I can't think of too many people better qualified to break down the ethics of fighting Ebola than Peter Singer.
In this respect, Ebola is – or, rather, was – an example of what is sometimes referred to as the 90/10 rule: 90% of medical research is directed toward illnesses that comprise only 10% of the global burden of disease. The world has known about the deadly nature of the Ebola virus since 1976; but, because its victims were poor, pharmaceutical companies had no incentive to develop a vaccine. Indeed, pharmaceutical companies could expect to earn more from a cure for male baldness.
Government research funds in affluent countries are also disproportionately targeted toward the diseases that kill these countries’ citizens, rather than toward diseases like malaria and diarrhea that are responsible for much greater loss of life.

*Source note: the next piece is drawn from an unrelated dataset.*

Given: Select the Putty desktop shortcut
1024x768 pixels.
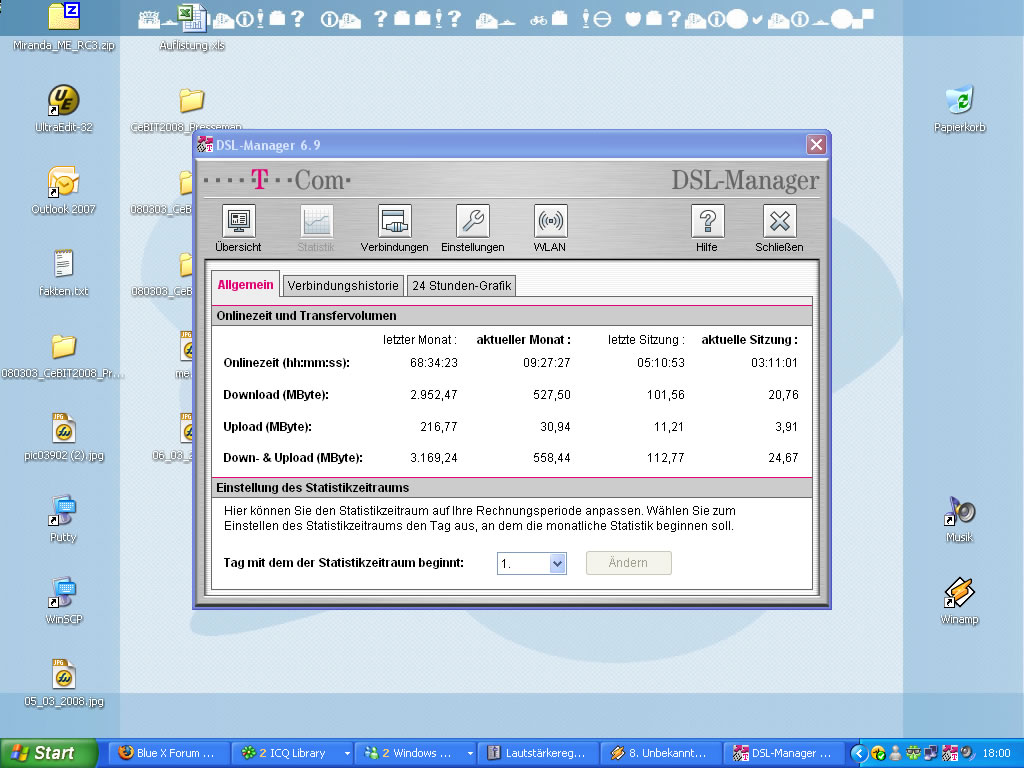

The most accurate way to judge the efficacy of a vaccine is through a double blind trial. One group of patients suffering from the malady are given the potential vaccine, the other set a placebo, and neither the doctors nor patients know who received what. When dealing with a shortage of vaccines and a disease as deadly as Ebola, the usual rules may not apply. That may be okay.
But, when facing a disease that kills up to 70% of those who are infected, and no accepted treatment yet exists, patients could reasonably refuse consent to a trial in which they might receive a placebo, rather than an experimental treatment that offers some hope of recovery. In such cases, it might be more ethical to monitor carefully the outcomes of different treatment centers now, before experimental treatments become available, and then compare these outcomes with those achieved by the same centers after experimental treatments are introduced. Unlike in a randomized trial, no one would receive a placebo, and it should still be possible to detect which treatments are effective.